Given entries »
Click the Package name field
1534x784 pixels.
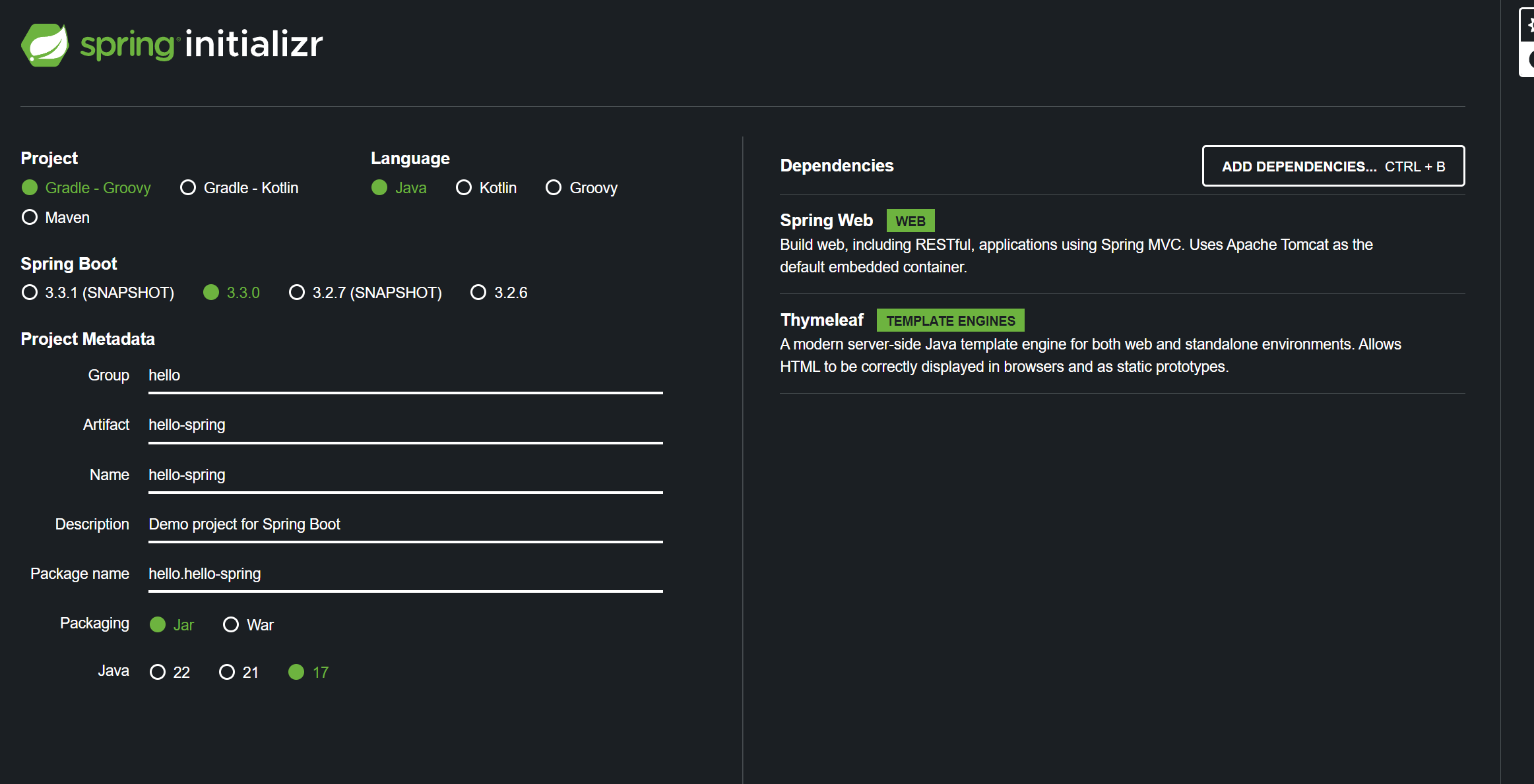[405, 574]
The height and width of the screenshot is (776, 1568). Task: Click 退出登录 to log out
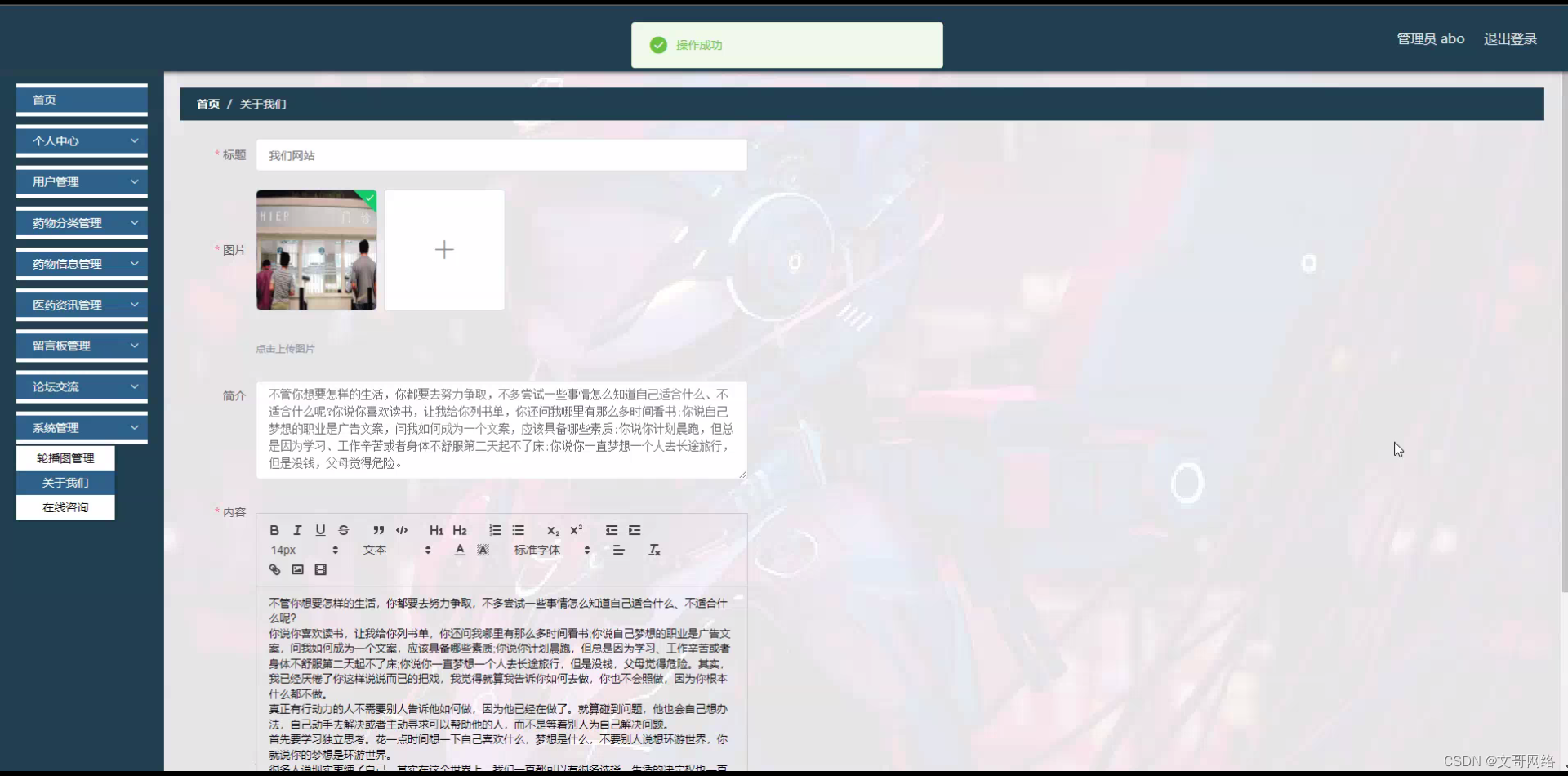pyautogui.click(x=1509, y=38)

What needs to be done » Copy out each record shown above without alteration, skipping any picture.

Solution to this exercise »
Click the Package name field
1534x784 pixels.
[405, 574]
The height and width of the screenshot is (776, 1568). Task: Click 退出登录 to log out
pyautogui.click(x=1509, y=38)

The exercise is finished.